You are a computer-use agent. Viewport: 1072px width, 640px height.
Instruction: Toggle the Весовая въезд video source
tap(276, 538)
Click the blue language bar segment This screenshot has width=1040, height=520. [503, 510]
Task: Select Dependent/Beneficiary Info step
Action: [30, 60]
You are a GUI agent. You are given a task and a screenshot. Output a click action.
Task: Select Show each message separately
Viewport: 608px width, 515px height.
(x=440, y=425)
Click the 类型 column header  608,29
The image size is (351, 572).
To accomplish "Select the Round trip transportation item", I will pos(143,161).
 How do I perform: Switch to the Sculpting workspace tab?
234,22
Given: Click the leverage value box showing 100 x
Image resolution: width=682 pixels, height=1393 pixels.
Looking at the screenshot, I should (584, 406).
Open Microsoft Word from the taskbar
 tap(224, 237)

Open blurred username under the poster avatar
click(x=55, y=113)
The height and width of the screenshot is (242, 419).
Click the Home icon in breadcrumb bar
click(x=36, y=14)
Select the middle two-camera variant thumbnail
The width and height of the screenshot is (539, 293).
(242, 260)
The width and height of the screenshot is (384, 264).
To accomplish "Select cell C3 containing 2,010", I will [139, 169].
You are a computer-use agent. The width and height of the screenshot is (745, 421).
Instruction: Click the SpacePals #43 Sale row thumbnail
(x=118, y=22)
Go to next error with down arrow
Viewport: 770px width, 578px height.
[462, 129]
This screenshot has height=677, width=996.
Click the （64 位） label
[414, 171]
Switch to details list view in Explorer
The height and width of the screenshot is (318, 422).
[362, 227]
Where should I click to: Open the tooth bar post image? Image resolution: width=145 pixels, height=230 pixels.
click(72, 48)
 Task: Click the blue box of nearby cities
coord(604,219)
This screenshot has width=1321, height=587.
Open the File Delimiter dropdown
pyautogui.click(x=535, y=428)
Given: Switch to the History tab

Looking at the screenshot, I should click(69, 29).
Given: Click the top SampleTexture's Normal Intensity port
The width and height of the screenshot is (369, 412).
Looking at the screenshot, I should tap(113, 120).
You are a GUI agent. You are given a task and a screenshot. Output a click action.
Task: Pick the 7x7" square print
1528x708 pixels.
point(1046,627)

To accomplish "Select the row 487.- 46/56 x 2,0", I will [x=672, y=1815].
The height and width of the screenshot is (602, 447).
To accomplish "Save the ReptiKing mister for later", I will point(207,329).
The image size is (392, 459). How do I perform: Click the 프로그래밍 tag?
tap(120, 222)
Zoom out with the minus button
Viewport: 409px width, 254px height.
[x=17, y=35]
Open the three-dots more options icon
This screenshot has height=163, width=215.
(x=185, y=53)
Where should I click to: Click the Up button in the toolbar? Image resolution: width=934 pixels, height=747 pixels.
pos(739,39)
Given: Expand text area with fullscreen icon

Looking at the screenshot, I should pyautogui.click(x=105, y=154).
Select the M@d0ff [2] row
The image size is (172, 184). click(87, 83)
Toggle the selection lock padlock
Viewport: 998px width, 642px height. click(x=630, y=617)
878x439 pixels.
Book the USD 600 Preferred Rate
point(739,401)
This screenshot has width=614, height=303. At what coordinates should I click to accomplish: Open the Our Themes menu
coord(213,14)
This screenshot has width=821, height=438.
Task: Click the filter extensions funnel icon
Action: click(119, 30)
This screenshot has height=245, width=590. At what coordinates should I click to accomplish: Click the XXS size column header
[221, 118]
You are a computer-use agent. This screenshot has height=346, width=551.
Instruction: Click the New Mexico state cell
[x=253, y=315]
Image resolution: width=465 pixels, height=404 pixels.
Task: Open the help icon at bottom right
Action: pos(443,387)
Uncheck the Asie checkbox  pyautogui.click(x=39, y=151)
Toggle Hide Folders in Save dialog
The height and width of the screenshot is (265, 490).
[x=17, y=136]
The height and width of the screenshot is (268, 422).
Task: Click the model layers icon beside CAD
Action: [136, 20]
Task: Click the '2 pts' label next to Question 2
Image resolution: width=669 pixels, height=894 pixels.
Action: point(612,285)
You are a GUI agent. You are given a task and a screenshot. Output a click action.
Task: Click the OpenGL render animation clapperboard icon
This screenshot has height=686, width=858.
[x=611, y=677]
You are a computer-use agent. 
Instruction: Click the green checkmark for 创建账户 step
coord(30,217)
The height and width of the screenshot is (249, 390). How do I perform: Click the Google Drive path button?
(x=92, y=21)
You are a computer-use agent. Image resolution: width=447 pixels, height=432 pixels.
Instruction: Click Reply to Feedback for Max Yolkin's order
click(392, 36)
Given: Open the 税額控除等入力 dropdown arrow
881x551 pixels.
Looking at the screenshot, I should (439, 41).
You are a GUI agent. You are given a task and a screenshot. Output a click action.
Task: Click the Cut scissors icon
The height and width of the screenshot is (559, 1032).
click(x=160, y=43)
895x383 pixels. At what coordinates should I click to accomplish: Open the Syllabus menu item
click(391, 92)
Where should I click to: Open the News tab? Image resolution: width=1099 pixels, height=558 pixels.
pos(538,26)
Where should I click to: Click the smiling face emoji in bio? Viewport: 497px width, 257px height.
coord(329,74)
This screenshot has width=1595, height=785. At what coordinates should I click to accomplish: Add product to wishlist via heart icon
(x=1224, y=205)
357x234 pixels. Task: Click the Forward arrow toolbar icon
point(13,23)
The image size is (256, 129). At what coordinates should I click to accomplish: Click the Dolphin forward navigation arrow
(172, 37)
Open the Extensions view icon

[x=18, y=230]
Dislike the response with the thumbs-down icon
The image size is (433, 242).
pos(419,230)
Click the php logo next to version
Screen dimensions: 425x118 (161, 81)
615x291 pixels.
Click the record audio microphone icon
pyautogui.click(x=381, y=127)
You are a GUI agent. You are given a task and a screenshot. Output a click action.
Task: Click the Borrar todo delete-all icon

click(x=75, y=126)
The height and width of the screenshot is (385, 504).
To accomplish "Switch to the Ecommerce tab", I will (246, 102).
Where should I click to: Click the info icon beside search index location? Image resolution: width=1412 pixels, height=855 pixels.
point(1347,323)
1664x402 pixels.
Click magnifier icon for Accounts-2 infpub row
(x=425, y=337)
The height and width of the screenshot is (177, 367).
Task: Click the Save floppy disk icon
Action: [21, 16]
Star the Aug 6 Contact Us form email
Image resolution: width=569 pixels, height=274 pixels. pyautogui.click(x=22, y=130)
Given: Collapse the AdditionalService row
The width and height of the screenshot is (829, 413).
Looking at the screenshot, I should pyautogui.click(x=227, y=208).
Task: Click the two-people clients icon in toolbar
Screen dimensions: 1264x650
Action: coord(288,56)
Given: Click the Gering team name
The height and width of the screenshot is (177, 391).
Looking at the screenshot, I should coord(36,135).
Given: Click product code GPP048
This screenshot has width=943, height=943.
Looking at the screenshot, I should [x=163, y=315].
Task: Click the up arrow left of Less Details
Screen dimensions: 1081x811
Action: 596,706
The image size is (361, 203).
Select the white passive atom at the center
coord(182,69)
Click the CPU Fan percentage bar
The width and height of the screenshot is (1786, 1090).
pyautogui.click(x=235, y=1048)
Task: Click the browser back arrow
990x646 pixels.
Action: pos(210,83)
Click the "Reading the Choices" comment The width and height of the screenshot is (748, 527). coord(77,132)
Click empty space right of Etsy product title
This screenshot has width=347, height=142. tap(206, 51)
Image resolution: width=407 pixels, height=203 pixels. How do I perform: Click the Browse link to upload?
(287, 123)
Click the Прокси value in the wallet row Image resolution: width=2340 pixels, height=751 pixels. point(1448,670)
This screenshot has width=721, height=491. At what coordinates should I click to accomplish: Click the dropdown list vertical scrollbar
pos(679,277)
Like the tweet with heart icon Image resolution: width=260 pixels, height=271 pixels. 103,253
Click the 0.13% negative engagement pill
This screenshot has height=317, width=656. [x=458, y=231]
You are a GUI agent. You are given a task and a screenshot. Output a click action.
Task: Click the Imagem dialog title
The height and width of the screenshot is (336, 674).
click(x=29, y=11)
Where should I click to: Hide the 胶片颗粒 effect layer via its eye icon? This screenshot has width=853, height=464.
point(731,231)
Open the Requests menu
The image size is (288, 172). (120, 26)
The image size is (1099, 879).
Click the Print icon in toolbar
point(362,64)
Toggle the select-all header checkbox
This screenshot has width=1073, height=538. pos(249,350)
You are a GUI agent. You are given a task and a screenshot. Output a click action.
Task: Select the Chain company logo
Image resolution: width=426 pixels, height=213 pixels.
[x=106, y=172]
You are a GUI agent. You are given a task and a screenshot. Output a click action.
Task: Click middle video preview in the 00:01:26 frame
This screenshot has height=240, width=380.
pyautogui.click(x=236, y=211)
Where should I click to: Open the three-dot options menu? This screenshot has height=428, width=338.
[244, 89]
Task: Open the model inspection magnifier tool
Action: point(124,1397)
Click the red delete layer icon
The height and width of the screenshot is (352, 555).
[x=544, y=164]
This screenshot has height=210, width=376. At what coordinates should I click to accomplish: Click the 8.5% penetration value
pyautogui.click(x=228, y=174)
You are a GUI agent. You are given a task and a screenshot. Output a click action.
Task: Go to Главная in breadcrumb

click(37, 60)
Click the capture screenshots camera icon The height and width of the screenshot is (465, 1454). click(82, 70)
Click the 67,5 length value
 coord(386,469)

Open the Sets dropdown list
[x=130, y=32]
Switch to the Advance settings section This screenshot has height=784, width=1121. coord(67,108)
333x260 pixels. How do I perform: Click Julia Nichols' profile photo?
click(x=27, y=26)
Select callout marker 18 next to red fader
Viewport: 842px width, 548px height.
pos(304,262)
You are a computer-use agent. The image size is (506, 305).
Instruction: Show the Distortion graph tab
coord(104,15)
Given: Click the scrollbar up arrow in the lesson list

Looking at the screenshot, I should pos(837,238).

### WORK TO COMPLETE
Please transcribe exactly the line containing "Click the 67,5 length value" and every line after it through the end of the records, and nothing else.

### SOLUTION TO THIS EXERCISE
Click the 67,5 length value
 coord(386,469)

Open the Sets dropdown list
[x=130, y=32]
Switch to the Advance settings section This screenshot has height=784, width=1121. coord(67,108)
333x260 pixels. How do I perform: Click Julia Nichols' profile photo?
click(x=27, y=26)
Select callout marker 18 next to red fader
Viewport: 842px width, 548px height.
pos(304,262)
You are a computer-use agent. The image size is (506, 305).
Instruction: Show the Distortion graph tab
coord(104,15)
Given: Click the scrollbar up arrow in the lesson list

Looking at the screenshot, I should pos(837,238).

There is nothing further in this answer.